Cutting It Close: The Art Of The Straight Razor Shave

cutting-it-close

For decades the marketing language surrounding men’s shaving has been all about ‘convenience’ and ‘speed’, that your morning shouldn’t include time honored rituals so much as they should a race against the clock. For those that consider shaving a struggle, something to ‘get through’, it’s time to carefully reconsider how you trim your facial follicles.

Increasingly, men are turning to the time-honored shaving rituals of their fathers and grandfathers: the straight razor shave. Though when you hold a traditional straight razor side-by-side with a disposable it may seem like a daunting experiment with potentially bloody costs, trust us when we say once you master this skill you’ll never look back.

The Tools of the Trade:

the-tools-of-the-trade

The Razor: Obviously, this is the most important piece of shaving kit you’ll need. Though you might suffer some sticker-shock when you first look into straight razors, it’s important to know that above all when you’re buying a straight razor you’re buying something that will last a lifetime.

DATA ->
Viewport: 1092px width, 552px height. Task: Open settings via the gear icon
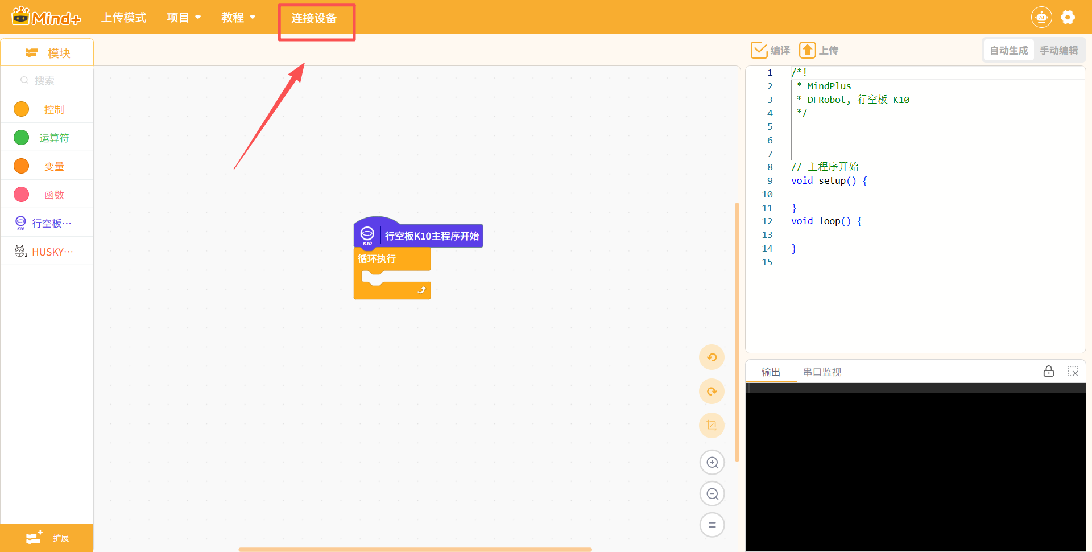(x=1068, y=18)
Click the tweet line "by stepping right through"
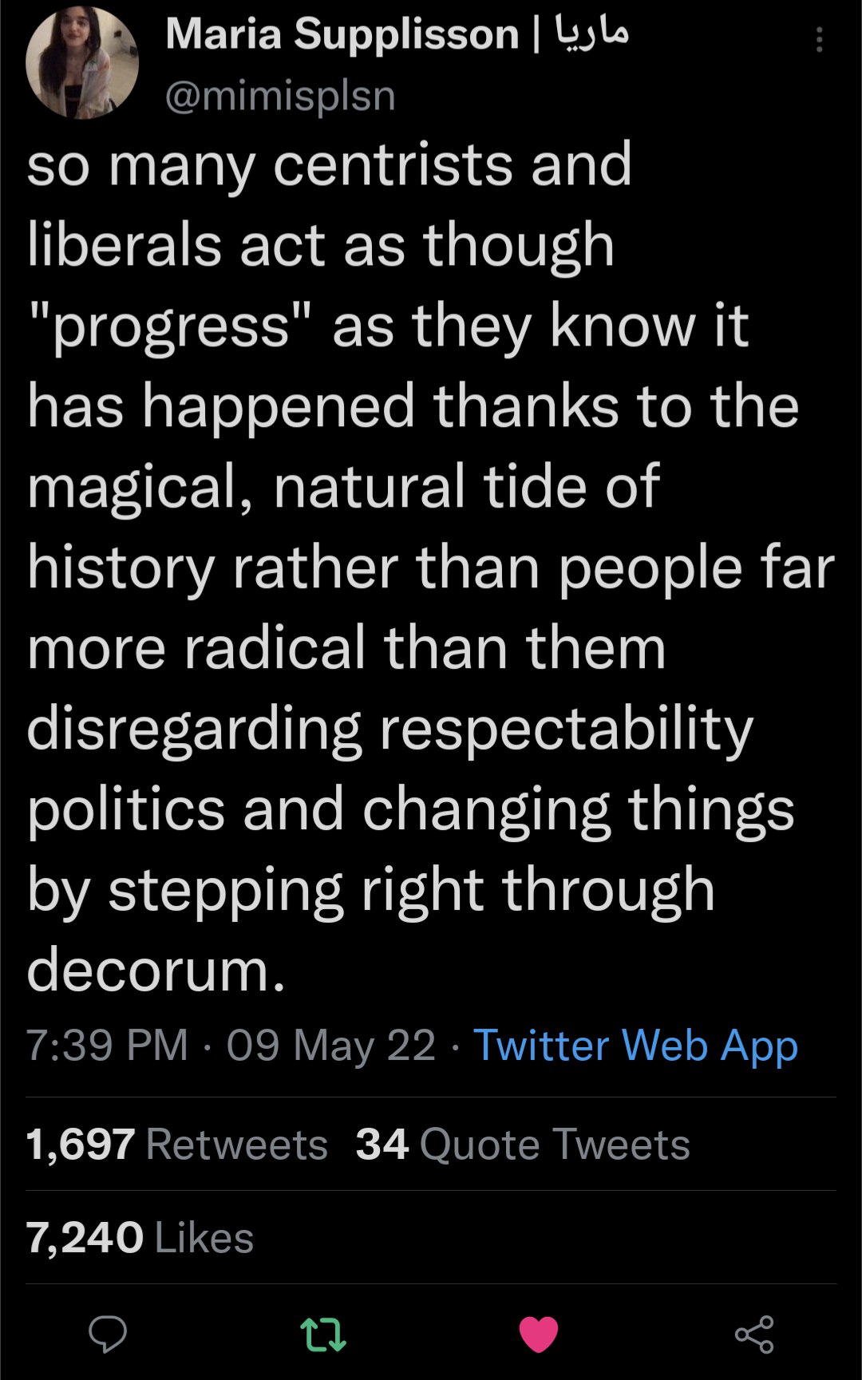 370,890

BRIEF A ->
Print the part of the shaving article that opens with the words containing "cutting-it-close" and closes with "your facial follicles.".
BRIEF B ->
Please carry on the shaving article from where it stops.
The data comes from a separate source unrelated to the shaving article.

EXPECTED ANSWER A ->
cutting-it-close

For decades the marketing language surrounding men’s shaving has been all about ‘convenience’ and ‘speed’, that your morning shouldn’t include time honored rituals so much as they should a race against the clock. For those that consider shaving a struggle, something to ‘get through’, it’s time to carefully reconsider how you trim your facial follicles.

EXPECTED ANSWER B ->
What you want above all else is to have a blade made of quality tempered steel.  Handle materials and weight are a personal preference, but the metal is where the razor really does its work. To test the quality of a straight razor’s blade, presser your thumb along the side of the blade and flick it off the sharpened edge with a medium amount of pressure. You should hear a metallic ring emanate from the razor, the louder and clearer, the better the steel (think flicking a wine glass with your fingertip to see if it’s real crystal).

The Strop: Stropping your blade smoothes the rough edges off your blade and sets the edge in perfect alignment. A finely stropped edge is what gives straight razors their superior shave.

The most common strop is the hanging strop. Hanging strops consist of two parts: one canvas strip and one leather strip. Just like with your razor, buying a quality strop counts for something.. Cheaper models use coarse canvas and leather that will eventually dull the blade and reduce its lifespan.

 

Shaving: Always Have a Plan

Most men have a specific way they approach their shave; starting on the left or the right, against or with the grain. When it comes to straight razor shaving you have a little less flexibility when it comes to approach, so here’s the generally accepted methodology.

  • Always hold the blade at roughly a 30-degree angle to your skin. Any more you risk cutting yourself. Any less and you won’t get at the hairs.
  • Starting with the left or right cheek, pull your skin taught with your opposing hand over your head. This will help to raise the hairs and give a more even surface for the blade to run over.
  • Always start by shaving with the grain, and only start straight razor shaving against the grain once you feel you’ve mastered the skill.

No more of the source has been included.